Summary
Factor VIII activity (factor VIII:C) levels ≥150 IU/dl are associated with a 5- to
6-fold increased risk of venous thrombosis compared to levels <100 IU/dl, and fibrinogen
levels ≥5.0 g/l increase the thrombosis risk 4-fold. These high levels are present
in 25% resp. 3% of the patients with a first episode of venous thrombosis. These findings
were based on measurements after the thrombotic event, so the factor VIII and fibrinogen
levels in thrombosis patients may have been influenced by acute phase reactions or
ongoing inflammatory responses. In the present study we measured plasma C-reactive
protein (CRP) as a sensitive marker of an acute phase reaction in 474 thrombosis patients
and 474 age- and sex-matched healthy controls, that were part of the Leiden Thrombophilia
Study (LETS). Mean and median CRP levels were higher in thrombosis patients than in
the controls, suggesting inflammation in some patients. CRP affected both factor VIII
and fibrinogen levels, in patients and controls alike.
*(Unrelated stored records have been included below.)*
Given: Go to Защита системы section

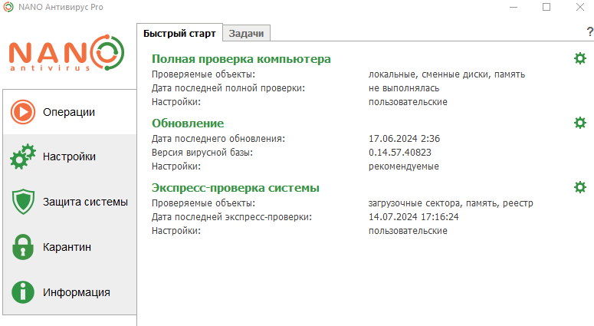Looking at the screenshot, I should click(85, 203).
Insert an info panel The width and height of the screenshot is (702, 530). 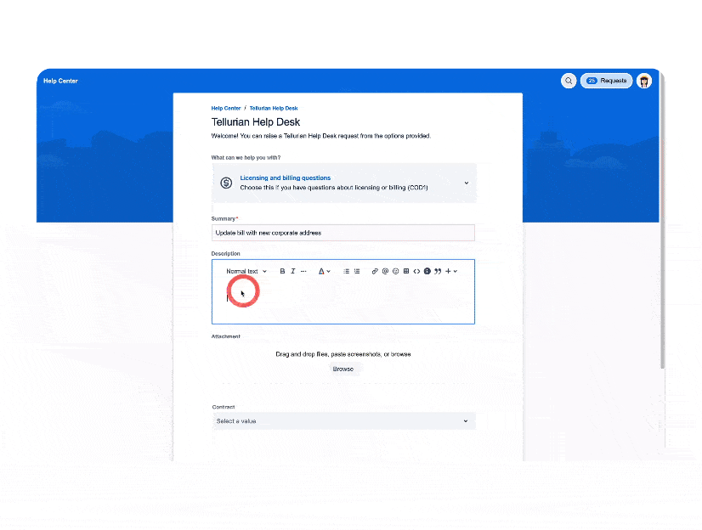(x=427, y=271)
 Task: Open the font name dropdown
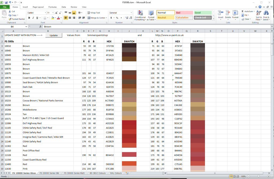click(x=45, y=13)
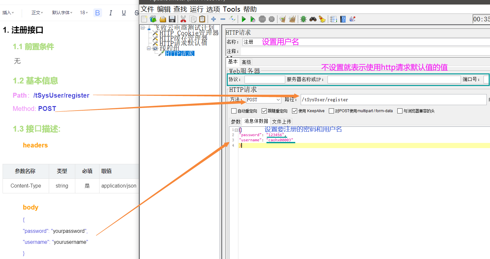The height and width of the screenshot is (259, 490).
Task: Open the font size 18 dropdown
Action: 83,12
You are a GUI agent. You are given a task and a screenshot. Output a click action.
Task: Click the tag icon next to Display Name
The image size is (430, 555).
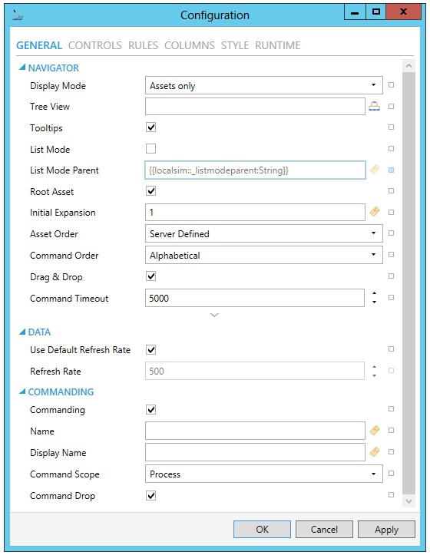point(375,451)
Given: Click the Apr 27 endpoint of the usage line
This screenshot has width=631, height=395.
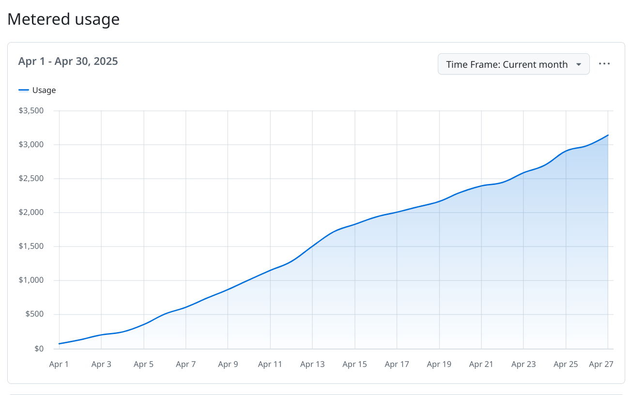Looking at the screenshot, I should [608, 136].
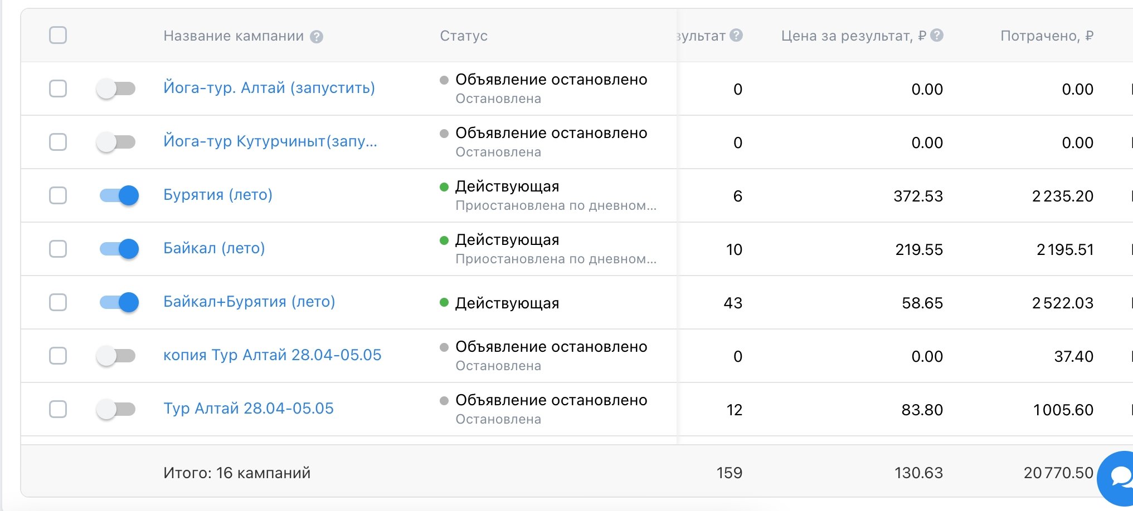Sort by the Потрачено, ₽ column header

pyautogui.click(x=1046, y=36)
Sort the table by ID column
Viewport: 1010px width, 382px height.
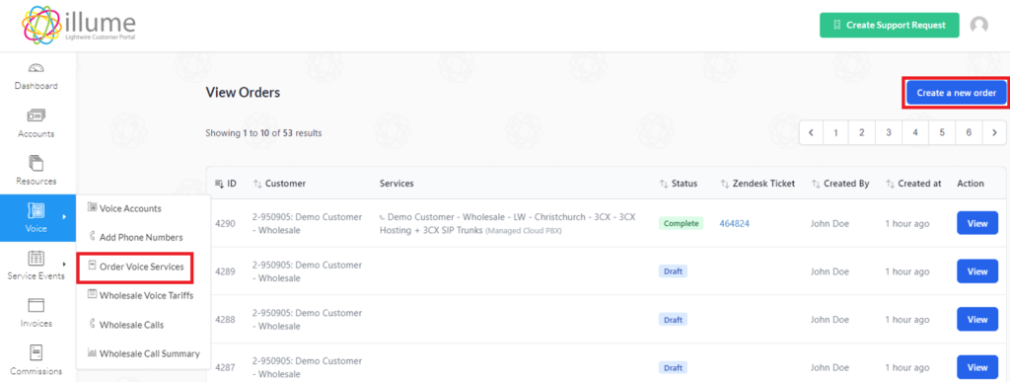pos(226,184)
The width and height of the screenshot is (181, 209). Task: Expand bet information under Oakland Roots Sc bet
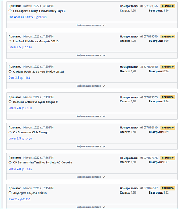(x=92, y=86)
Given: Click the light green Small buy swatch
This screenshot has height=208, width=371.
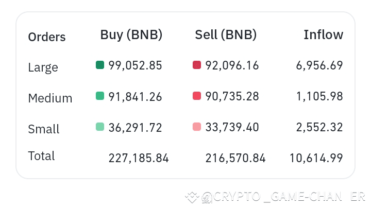Looking at the screenshot, I should 100,127.
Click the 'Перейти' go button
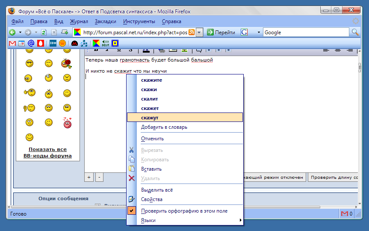Screen dimensions: 369x231 [221, 33]
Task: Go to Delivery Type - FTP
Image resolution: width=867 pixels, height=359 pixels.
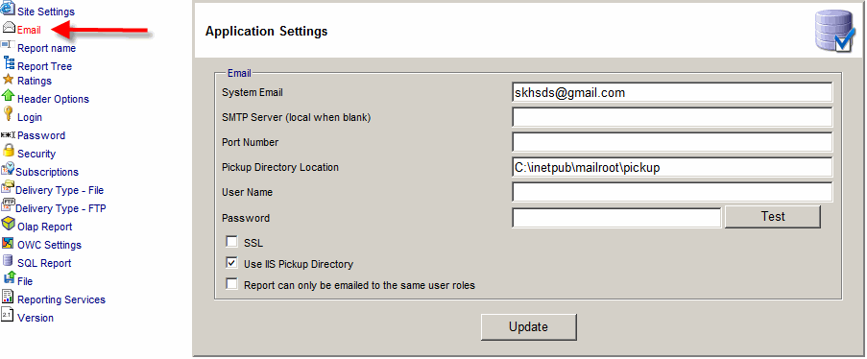Action: click(x=60, y=208)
After adjustment for the effect
of CRP, high factor VIII:C levels still increased the thrombosis risk 6-fold and high
fibrinogen levels 4-fold, which is for both very similar to the risk before correction
for CRP levels. These results show that although systemic inflammation may be present
in some of the patients, elevated levels of factor VIII:C and fibrinogen were in general
not caused by acute phase reactions. This further supports a causal relationship between
both high factor VIII:C and fibrinogen levels and venous thrombosis.